De plus, il y a eu une diminution de 10,0 millions de dollars des autorisations budgétaires législatives en ce qui concerne l’achat de la monnaie canadienne qui prend en compte la réduction des coûts de production suivant l’introduction des nouvelles pièces de un et deux dollars tels qu’indiquée dans le Budget 2011.

Les diminutions susmentionnées ont été atténuées par une augmentation en vertu de la Loi sur les paiements de péréquation compensatoires supplémentaires à la Nouvelle-Écosse et à Terre-Neuve-et-Labrador (146 millions de dollars) et des paiements versés à l’Association internationale de développement (57,4 millions de dollars).

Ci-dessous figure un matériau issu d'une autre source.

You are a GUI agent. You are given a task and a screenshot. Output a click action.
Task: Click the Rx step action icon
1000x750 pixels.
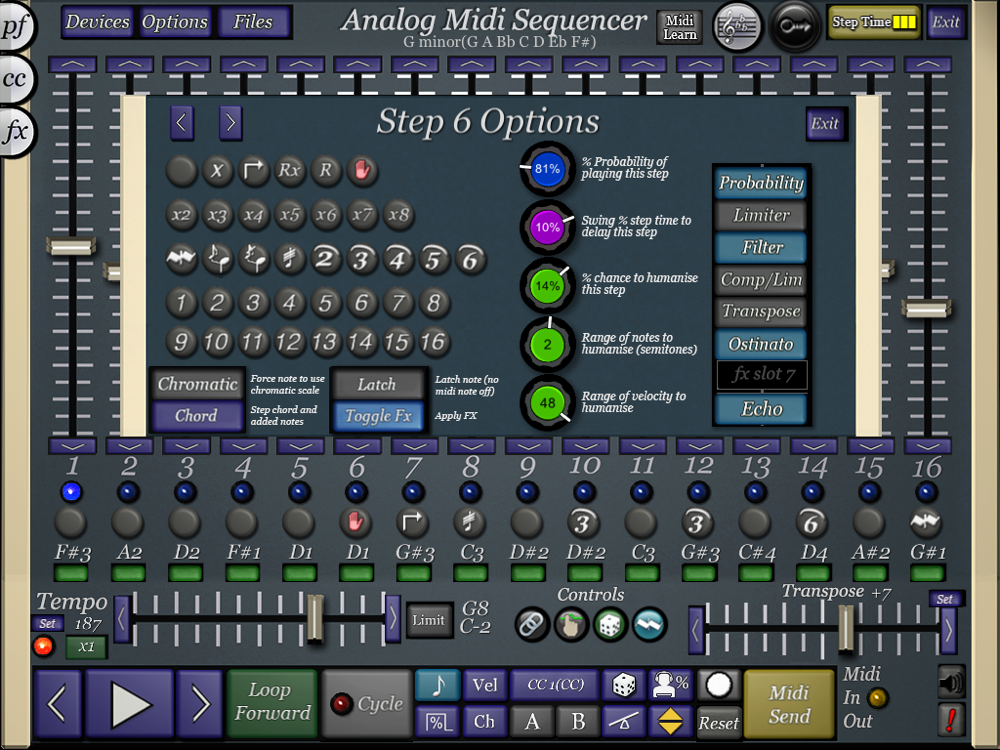[289, 170]
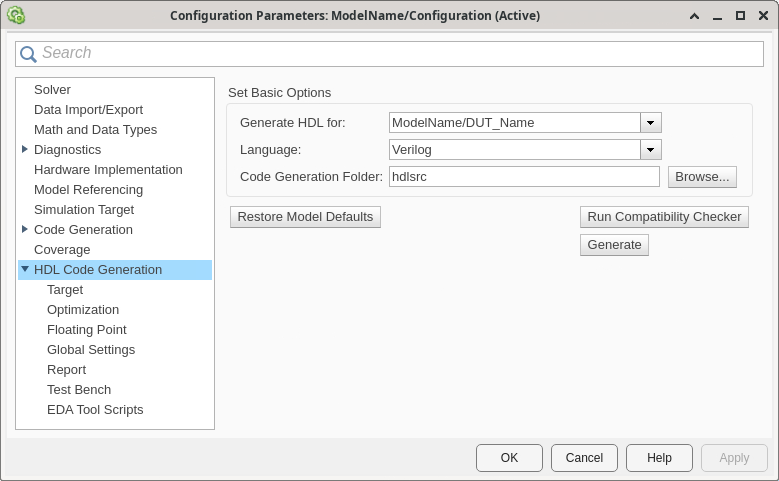Go to Optimization under HDL Code Generation

[x=83, y=310]
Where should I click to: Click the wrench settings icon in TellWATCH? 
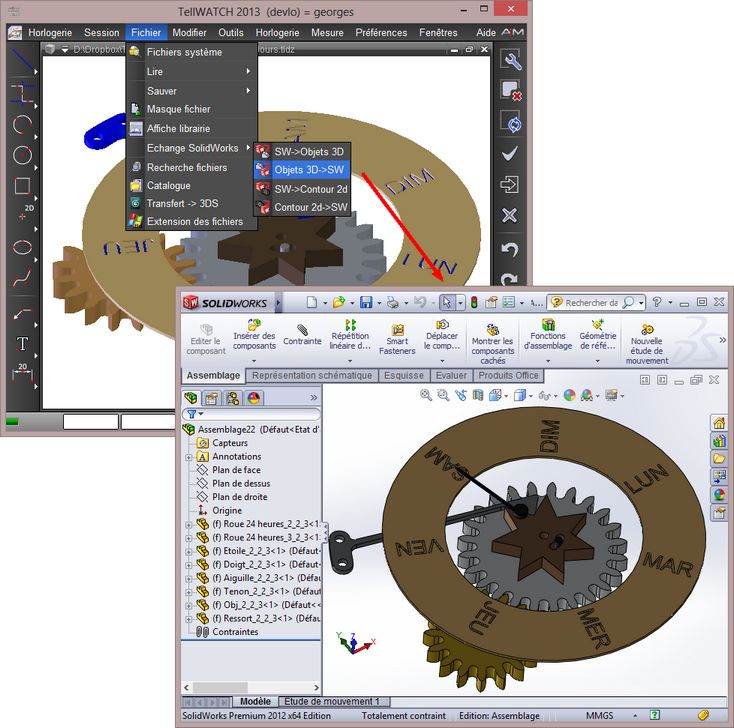[x=510, y=60]
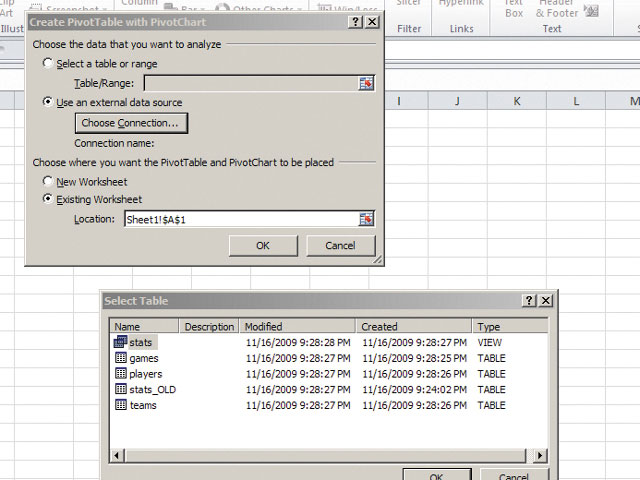Click the Location input field

click(x=240, y=219)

Autorisations non budgétaires

Les autorisations non budgétaires relatives à la valeur des prêts consentis aux sociétés d’État qui participent au Cadre d’emprunt pour les sociétés d’État ne sont pas prises en compte dans le Budget des dépenses. Le montant brut des emprunts dont ont besoin les sociétés d’État est fonction de la nécessité de jumeler l’échéance et la structure des besoins en emprunts des clients des sociétés. La situation économique courante et les attentes à l’égard de l’avenir économique influent sur ces activités qui peuvent varier grandement en peu de temps. Par exemple, si les clients de la société d’État sollicitent des prêts à court terme et à taux variable, la société d’État en question s’efforcera de les jumeler à des emprunts à court terme contractés auprès du gouvernement. Le prêt sera ainsi refinancé plusieurs fois tout au long de l’année, le montant brut plus élevé des emprunts étant associé à un montant net moins élevé des emprunts. Cette situation peut changer très rapidement si les conditions du marché laissent entendre une éventuelle hausse des taux d’intérêt et que les clients cherchent à immobiliser les coûts de leurs emprunts au moyen d’emprunts à plus long terme. Il peut donc y avoir des fluctuations très importantes d’un exercice à l’autre ainsi que pendant l’exercice courant. Compte tenu du fait que les prévisions peuvent comporter des erreurs substantielles et que les avances brutes aux sociétés d’État constituent un poste non budgétaire qui n’a aucun effet sur la dette nette du gouvernement, le Ministère ne rend compte que des emprunts réels des sociétés d’État.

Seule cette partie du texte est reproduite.